The best mangers I've known are the ones who are minimally involved. People who are given the space to make choices, be creative, and fail every so often, will often figure out how to manage themselves.
I'd argue that people usually leave both managers and companies because companies too often fail to recognize the broken patterns of managers. This is anecdotal, but I worked at one place where more than half of the development team(those with the most talent) quit within a span of 2 weeks, and somehow upper management decided it was not the fault of our tyrannical manager and instead replaced those positions with junior developers they could underpay and abuse. It's all the more insulting when you can point out the problems and provide actual solutions, and the aloof men in suits on Mount Olympus allow the problem to fester. I might have stayed for another year had they booted out our manager.
The fact that most people have stories of terrible management is astounding, and it doesn't say very much for whatever training managers receive(if any?).
Those sorts of enablers are how you not only maintain, but increase the output of your developers.
In those cases, did you feel you shared values with those managers? Or were they indifferent to your values, and just left you alone?
A case of indifference is still preferable to tyranny, though it obviously comes with its own set of problems. The biggest issue I have with uninvolved managers is the conflict between knowing what's expected versus the level of autonomy I should have. This problem is not isolated, of course. But an uninvolved manager may grant a lot of autonomy while failing to make it clear to their employees what sort of decisions they cannot male autonomously. As an employee, I will only ask so many questions before deciding the system is ridiculous and then overriding it. That's just my nature. If something is so important to a process, like communicating with a bunch of anonymous suits on Mount Olympus before a major release of one particular product, that information should be handed down to me. I shouldn't have to pry every detail out of management to get my job done, and occasionally they'll be punished when I make an arbitrary decision.

+--

[STATED GOAL 1]:
According to the discussion of managers, what three things do people need the space to do in order to figure out how to manage themselves? List them.
[STATED GOAL 2]:
In the discussion of managers, over what span of time did more than half of the development team quit?
[STATED GOAL 3]:
Reproduce the discussion of managers word for word, starting at "The fact that" and ending at "managers receive(if any?).".

[SUPPLIED RECORDS]:
+--

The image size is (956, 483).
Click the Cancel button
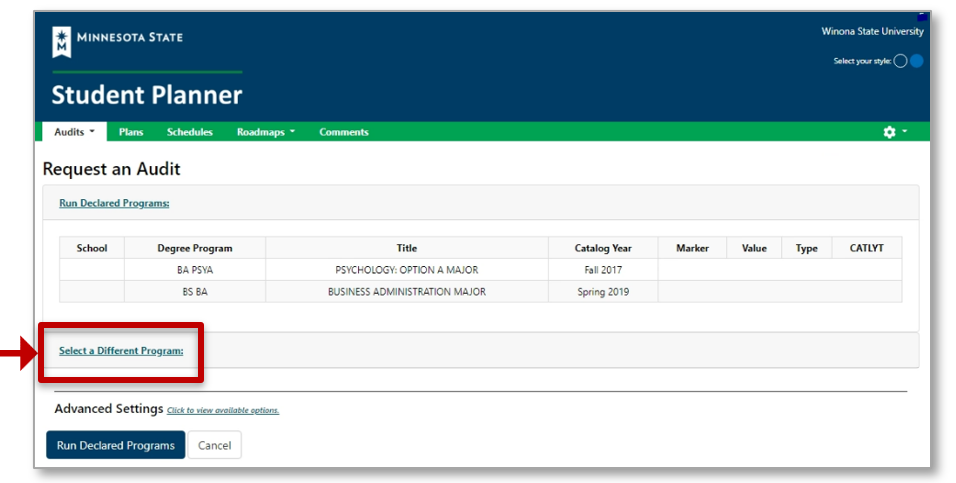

+--

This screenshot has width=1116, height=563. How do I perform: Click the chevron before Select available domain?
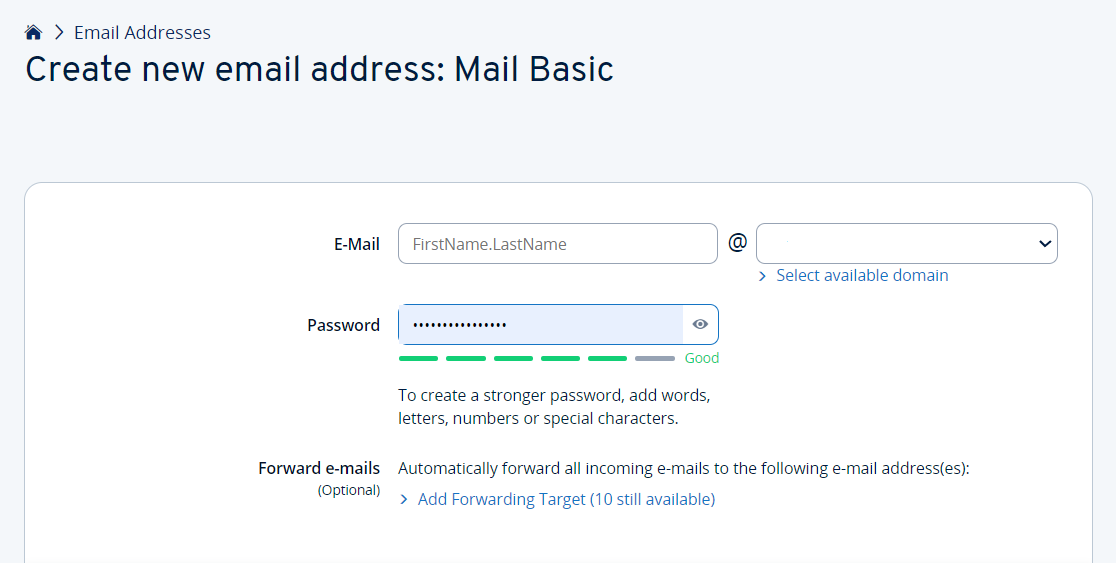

+--

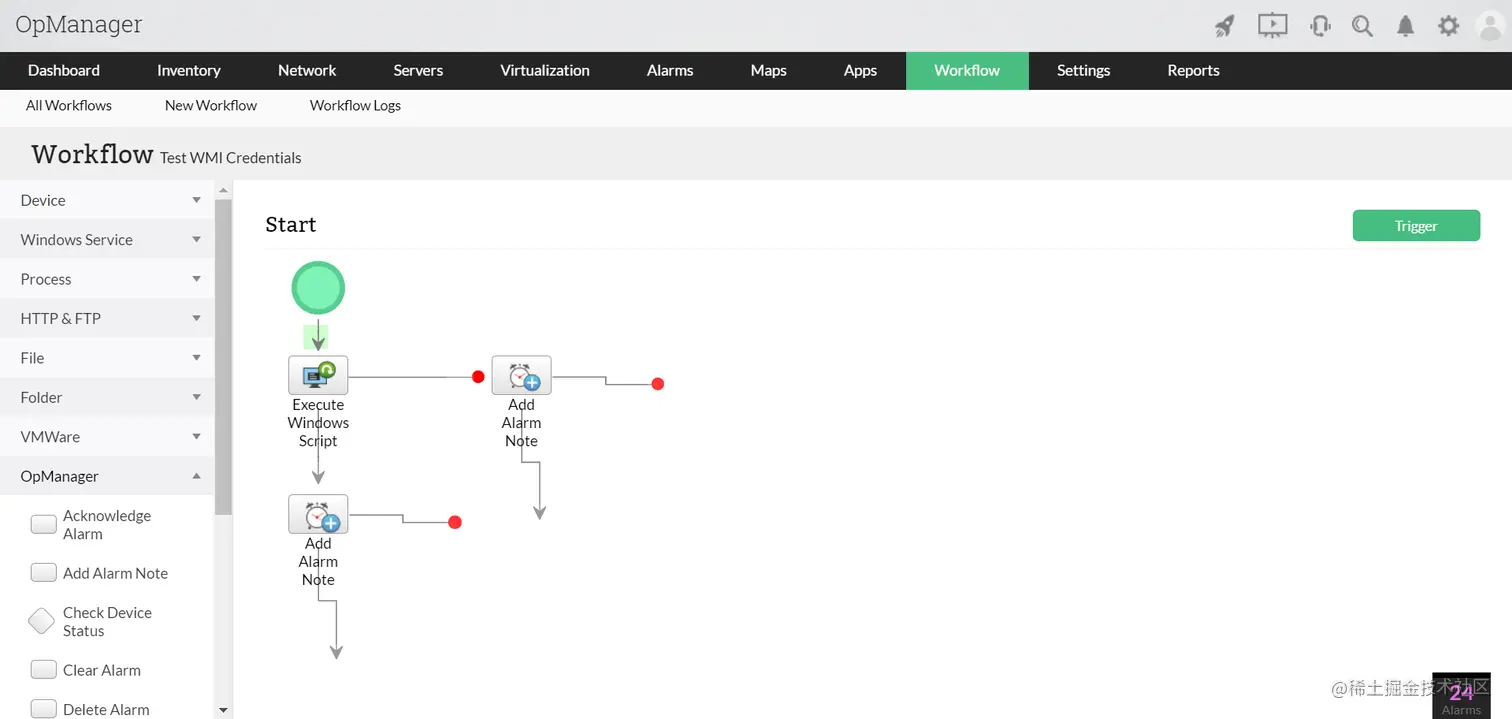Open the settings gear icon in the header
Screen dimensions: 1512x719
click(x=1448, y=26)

+--

[FULL RESPONSE 1]:
make choices
be creative
fail every so often

[FULL RESPONSE 2]:
Within a span of 2 weeks.

[FULL RESPONSE 3]:
The fact that most people have stories of terrible management is astounding, and it doesn't say very much for whatever training managers receive(if any?).